Spagna dice no all’aumento delle spese militari al 5% del Pil: tensione in vista del vertice Nato
Spagna dice no all’aumento delle spese militari
A pochi giorni dal vertice NATO del 24-25 giugno all’Aja, la Spagna ha annunciato ufficialmente che non accetterà la proposta – spinta soprattutto dagli Stati Uniti di Donald Trump – di portare la spesa militare al 5% del PIL nei prossimi anni.

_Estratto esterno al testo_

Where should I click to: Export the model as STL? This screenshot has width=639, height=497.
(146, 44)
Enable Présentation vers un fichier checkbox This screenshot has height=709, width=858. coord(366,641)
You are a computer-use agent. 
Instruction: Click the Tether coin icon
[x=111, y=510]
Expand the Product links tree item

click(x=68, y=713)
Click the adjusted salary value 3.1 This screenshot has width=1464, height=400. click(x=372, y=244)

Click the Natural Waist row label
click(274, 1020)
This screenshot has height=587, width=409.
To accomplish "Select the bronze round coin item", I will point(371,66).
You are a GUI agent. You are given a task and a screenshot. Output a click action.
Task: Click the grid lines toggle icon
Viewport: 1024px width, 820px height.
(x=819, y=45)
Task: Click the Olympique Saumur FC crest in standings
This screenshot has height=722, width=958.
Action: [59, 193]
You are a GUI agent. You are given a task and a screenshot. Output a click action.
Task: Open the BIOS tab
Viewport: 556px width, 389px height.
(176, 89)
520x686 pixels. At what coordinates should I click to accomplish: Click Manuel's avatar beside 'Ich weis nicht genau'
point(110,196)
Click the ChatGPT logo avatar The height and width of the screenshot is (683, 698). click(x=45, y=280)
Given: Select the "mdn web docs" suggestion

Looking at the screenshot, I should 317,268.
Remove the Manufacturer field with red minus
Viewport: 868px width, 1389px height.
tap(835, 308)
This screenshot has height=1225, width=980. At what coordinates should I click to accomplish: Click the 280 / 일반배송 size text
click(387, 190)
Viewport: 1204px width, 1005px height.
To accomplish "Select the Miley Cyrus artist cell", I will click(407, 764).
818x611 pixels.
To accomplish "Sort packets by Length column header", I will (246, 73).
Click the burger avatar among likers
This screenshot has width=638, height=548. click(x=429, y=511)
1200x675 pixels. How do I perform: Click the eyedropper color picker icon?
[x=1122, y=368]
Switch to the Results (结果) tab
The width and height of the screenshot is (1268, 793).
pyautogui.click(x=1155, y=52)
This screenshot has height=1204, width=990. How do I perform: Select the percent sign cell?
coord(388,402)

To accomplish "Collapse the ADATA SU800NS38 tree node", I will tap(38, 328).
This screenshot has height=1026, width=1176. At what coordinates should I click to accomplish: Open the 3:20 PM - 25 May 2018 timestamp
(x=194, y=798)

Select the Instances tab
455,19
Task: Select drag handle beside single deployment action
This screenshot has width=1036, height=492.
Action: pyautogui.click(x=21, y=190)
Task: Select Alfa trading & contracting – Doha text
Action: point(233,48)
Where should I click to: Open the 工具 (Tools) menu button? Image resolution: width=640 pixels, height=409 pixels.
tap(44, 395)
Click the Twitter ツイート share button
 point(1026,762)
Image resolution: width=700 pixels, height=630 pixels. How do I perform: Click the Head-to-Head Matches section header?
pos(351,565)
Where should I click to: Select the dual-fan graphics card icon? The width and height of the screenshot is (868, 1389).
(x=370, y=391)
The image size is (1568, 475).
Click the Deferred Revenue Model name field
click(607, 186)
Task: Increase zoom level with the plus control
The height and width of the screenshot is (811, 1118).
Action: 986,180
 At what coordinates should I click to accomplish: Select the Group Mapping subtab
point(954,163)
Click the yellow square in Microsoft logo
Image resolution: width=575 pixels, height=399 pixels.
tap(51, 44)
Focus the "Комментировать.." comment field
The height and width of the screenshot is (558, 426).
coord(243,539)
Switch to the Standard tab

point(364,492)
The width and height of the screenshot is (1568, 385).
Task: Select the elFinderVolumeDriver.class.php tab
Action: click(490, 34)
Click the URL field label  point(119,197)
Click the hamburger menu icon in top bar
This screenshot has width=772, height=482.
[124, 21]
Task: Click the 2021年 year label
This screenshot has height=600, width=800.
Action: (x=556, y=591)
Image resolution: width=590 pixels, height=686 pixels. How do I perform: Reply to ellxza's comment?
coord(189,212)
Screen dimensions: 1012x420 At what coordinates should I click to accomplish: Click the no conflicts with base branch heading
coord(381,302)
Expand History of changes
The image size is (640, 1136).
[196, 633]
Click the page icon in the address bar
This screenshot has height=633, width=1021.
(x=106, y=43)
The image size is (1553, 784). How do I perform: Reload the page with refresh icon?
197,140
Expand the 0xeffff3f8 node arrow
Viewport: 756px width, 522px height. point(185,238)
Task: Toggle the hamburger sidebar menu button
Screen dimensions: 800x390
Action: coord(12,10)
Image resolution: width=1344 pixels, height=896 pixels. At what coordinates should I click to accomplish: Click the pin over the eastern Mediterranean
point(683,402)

A comunicarlo è stato il primo ministro Pedro Sánchez in una lettera indirizzata al segretario generale della NATO, l’olandese Mark Rutte.
Sánchez ha definito l’obiettivo “irragionevole” e “controproducente”, sostenendo che per raggiungerlo sarebbe necessario aumentare le tasse sulla classe media o effettuare pesanti tagli al welfare, ai servizi pubblici e agli investimenti nella transizione ecologica. “Sarebbe incompatibile con il nostro Stato sociale e la nostra visione del mondo”, ha scritto il premier, aggiungendo che la Spagna, in quanto “alleato sovrano”, sceglie di non fare questo tipo di sacrifici.
Attualmente, la spesa militare spagnola si attesta all’1,3% del PIL, la più bassa tra i 32 membri dell’Alleanza Atlantica. Sebbene Sánchez si sia impegnato a raggiungere il 2% entro il 2024, con un obiettivo finale del 2,1%, ritiene che un salto fino al 5% non solo non sia necessario per rispettare gli impegni con la NATO, ma sia addirittura dannoso. “Non ha nulla a che vedere con il livello di impegno nella difesa collettiva”, ha affermato, sottolineando che ciascun Paese deve poter calibrare la propria spesa in base alle proprie esigenze e possibilità. Secondo il primo ministro, l’obiettivo comune dovrebbe essere invece la crescita economica sostenibile, che permetta un aumento graduale e reale delle risorse destinate alla difesa, senza compromettere la coesione sociale o lo sviluppo verde.
Ma dietro alla decisione ci sono anche ragioni di equilibrio politico interno. L’aumento già annunciato al 2% ha suscitato malumori all’interno della coalizione di governo, in particolare tra i partiti alla sinistra dei Socialisti. Un impegno a raggiungere il 5% sarebbe politicamente insostenibile, soprattutto mentre il governo Sánchez è alle prese con una crisi interna dovuta a scandali giudiziari che coinvolgono membri del suo partito. Il rifiuto della Spagna arriva in un momento delicato. Al vertice dell’Aja si punta a siglare un nuovo accordo che prevede una suddivisione della spesa militare in due voci: un 3,5% del PIL destinato alla “difesa di base” (armi, truppe, mezzi) e un ulteriore 1,5% per la “sicurezza allargata”, comprendente infrastrutture strategiche e difesa digitale. Tuttavia, affinché l’accordo venga adottato, è necessaria l’unanimità tra tutti i membri. La posizione di Madrid, quindi, potrebbe bloccare l’intero processo. E la Spagna non è l’unico Paese a nutrire dubbi: anche altre nazioni faticano a immaginare come raggiungere il 5% del PIL senza gravi conseguenze interne.
Per evitare un possibile fallimento del vertice, Sánchez ha proposto a Rutte una “formula più flessibile”, che renda il nuovo obiettivo facoltativo o consenta delle eccezioni, come l’esclusione della Spagna dall’impegno. Le trattative sono ancora in corso anche su un altro punto critico: i tempi per raggiungere il 5%. Inizialmente si parlava del 2030, ma ora si discute di posticipare la scadenza al 2035 o oltre.